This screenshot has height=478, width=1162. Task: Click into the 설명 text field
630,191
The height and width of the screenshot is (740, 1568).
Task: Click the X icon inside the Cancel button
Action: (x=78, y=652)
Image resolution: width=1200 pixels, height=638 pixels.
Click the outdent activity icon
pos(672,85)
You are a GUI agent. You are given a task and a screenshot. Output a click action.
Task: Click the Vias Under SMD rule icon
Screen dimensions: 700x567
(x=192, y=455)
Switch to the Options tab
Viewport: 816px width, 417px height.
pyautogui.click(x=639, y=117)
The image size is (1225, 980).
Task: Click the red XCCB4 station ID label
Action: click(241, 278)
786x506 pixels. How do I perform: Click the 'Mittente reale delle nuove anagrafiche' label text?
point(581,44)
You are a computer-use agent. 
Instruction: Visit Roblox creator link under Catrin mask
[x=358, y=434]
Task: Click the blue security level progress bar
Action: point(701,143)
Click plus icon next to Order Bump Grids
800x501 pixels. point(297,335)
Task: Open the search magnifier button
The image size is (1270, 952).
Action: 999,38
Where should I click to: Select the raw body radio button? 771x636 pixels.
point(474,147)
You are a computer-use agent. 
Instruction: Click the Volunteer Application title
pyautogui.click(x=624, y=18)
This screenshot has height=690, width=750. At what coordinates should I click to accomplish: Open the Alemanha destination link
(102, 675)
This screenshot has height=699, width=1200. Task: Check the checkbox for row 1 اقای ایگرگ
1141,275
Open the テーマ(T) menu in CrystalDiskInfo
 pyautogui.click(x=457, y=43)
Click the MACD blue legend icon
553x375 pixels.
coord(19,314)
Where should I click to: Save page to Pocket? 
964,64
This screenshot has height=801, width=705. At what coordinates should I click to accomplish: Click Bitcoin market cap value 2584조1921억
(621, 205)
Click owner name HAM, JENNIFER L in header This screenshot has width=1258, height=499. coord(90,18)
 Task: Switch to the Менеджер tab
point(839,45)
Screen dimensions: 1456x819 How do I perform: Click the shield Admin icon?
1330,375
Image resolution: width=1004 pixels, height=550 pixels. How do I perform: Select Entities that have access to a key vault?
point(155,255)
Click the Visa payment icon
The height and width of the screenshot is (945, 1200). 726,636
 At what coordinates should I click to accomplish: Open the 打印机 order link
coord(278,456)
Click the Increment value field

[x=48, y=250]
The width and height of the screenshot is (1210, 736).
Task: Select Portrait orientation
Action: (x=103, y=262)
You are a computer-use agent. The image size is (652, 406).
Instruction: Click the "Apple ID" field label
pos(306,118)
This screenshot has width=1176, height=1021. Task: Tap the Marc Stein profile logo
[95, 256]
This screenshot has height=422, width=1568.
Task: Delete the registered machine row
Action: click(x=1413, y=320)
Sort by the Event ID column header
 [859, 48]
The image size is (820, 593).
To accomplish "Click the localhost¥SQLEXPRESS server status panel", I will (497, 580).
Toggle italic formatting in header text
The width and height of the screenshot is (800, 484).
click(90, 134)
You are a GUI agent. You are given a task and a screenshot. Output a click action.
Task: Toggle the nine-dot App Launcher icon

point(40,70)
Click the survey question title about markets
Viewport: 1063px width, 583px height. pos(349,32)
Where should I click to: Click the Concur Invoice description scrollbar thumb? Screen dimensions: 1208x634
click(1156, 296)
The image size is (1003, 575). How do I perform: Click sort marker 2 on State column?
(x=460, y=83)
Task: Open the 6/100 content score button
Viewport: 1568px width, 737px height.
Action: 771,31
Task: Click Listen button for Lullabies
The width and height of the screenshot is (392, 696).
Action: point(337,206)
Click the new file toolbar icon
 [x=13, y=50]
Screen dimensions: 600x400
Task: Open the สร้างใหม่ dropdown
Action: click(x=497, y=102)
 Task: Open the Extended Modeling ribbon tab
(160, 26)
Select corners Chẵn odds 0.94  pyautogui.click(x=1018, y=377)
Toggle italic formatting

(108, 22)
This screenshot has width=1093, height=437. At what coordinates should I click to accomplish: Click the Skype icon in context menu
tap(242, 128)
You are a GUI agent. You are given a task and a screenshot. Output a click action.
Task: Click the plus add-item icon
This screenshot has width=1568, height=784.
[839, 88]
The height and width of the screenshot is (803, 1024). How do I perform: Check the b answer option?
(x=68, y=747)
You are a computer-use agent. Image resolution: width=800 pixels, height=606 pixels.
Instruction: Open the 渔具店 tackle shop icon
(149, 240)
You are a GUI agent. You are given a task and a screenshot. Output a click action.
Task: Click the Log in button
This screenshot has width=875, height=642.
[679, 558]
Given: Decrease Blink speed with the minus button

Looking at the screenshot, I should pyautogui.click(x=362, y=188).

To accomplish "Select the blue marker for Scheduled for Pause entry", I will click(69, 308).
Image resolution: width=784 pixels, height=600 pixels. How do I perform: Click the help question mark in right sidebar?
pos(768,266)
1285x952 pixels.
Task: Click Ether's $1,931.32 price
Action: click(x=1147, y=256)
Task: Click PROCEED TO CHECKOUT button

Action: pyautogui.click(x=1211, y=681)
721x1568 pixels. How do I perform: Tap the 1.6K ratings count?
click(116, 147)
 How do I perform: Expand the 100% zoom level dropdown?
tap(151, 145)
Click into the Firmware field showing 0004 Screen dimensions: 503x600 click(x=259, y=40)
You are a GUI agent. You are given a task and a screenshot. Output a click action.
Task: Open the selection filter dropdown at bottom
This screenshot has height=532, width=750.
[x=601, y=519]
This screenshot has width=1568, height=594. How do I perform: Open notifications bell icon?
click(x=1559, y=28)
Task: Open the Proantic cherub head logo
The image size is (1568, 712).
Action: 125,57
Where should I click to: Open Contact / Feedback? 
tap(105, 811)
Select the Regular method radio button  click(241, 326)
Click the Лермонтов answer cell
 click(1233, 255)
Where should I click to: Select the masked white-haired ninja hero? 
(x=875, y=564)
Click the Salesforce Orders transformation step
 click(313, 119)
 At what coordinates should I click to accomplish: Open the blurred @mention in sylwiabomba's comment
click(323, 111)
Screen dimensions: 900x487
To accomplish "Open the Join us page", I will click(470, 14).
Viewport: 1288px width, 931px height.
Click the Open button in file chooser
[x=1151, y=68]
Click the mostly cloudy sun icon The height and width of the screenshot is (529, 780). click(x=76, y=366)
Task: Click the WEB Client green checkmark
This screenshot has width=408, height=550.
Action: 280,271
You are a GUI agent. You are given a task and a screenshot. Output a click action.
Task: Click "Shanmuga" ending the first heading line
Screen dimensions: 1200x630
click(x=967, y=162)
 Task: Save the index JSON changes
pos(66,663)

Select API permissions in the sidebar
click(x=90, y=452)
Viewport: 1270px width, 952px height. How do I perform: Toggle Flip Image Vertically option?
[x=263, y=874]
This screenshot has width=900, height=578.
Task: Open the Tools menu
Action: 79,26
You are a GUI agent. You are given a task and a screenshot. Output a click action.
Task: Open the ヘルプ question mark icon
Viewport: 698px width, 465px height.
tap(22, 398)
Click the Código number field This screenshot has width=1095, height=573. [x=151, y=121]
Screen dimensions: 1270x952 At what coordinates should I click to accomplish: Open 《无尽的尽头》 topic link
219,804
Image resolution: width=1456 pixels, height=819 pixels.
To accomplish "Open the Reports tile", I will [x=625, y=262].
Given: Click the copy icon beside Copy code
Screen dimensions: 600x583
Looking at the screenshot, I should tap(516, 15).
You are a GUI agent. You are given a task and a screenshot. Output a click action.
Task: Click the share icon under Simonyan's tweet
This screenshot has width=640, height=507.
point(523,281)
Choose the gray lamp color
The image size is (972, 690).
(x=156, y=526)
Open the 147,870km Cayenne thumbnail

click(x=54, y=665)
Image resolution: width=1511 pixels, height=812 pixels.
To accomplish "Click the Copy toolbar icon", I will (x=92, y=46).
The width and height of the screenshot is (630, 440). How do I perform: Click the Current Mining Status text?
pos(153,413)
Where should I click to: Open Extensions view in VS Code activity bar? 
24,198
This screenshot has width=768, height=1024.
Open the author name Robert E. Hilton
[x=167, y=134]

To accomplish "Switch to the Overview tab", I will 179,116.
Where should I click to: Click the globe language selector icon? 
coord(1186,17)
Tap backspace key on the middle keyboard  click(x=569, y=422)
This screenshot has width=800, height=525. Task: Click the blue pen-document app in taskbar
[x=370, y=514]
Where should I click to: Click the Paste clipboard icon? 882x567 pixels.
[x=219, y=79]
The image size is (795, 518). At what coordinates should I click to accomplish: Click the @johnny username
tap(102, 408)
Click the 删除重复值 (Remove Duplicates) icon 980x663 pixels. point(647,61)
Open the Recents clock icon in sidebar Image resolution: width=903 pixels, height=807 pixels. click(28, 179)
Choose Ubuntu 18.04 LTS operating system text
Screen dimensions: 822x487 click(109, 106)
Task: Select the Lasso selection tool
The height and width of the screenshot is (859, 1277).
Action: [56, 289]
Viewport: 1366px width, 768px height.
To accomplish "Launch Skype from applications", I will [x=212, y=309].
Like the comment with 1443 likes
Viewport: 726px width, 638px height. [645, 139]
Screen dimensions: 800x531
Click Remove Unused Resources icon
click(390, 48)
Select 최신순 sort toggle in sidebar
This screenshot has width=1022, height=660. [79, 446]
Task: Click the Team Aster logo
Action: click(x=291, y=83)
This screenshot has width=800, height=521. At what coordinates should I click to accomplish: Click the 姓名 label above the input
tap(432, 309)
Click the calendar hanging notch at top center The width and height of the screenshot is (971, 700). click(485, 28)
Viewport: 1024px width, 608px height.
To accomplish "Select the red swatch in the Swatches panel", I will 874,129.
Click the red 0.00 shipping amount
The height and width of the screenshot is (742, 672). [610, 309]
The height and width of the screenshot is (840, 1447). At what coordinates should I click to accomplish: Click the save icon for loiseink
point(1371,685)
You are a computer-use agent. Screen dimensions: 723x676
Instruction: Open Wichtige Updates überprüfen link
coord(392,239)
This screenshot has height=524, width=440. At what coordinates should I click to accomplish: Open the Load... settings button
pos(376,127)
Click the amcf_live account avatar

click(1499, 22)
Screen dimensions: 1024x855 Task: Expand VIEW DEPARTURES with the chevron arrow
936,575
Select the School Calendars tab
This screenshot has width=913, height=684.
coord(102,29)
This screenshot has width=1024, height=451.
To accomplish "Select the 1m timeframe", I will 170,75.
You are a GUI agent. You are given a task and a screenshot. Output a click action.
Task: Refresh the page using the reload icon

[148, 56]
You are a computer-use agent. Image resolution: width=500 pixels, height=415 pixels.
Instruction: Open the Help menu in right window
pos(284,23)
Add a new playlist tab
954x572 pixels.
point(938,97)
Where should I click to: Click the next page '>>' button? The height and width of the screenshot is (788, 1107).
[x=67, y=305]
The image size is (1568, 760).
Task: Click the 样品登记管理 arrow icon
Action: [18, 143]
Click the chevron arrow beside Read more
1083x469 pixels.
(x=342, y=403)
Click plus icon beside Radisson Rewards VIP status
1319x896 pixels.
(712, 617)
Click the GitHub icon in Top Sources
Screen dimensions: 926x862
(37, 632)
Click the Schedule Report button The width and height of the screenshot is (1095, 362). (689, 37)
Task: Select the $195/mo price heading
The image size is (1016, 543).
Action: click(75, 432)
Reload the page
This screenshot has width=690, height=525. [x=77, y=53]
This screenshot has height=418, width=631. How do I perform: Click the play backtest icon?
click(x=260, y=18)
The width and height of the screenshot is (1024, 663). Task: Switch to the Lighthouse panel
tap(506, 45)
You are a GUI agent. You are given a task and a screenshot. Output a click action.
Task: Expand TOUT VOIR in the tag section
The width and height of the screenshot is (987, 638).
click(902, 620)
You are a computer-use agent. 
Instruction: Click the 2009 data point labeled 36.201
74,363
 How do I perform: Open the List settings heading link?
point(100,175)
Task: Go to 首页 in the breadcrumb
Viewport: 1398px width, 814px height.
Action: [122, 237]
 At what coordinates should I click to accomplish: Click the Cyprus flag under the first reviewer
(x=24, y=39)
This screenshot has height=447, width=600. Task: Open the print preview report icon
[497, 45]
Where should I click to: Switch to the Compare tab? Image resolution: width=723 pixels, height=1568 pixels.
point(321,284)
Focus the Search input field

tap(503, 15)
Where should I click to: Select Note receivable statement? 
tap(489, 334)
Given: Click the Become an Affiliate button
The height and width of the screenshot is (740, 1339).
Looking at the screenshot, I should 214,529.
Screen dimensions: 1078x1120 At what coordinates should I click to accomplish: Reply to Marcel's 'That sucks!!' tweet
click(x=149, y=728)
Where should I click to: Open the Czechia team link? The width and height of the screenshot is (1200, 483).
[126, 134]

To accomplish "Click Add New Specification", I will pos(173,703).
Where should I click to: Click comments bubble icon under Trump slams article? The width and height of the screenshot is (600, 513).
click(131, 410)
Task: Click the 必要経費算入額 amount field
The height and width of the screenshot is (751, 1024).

=-=-=

:: What you need to do ::
Write out exactly the lines above from the line with "You are a computer-use agent. Image resolution: width=500" through the line with "Click the chevron arrow beside Read more", both of them included, and leave out all other lines.

:: Solution to the exercise ::
You are a computer-use agent. Image resolution: width=500 pixels, height=415 pixels.
Instruction: Open the Help menu in right window
pos(284,23)
Add a new playlist tab
954x572 pixels.
point(938,97)
Where should I click to: Click the next page '>>' button? The height and width of the screenshot is (788, 1107).
[x=67, y=305]
The image size is (1568, 760).
Task: Click the 样品登记管理 arrow icon
Action: [18, 143]
Click the chevron arrow beside Read more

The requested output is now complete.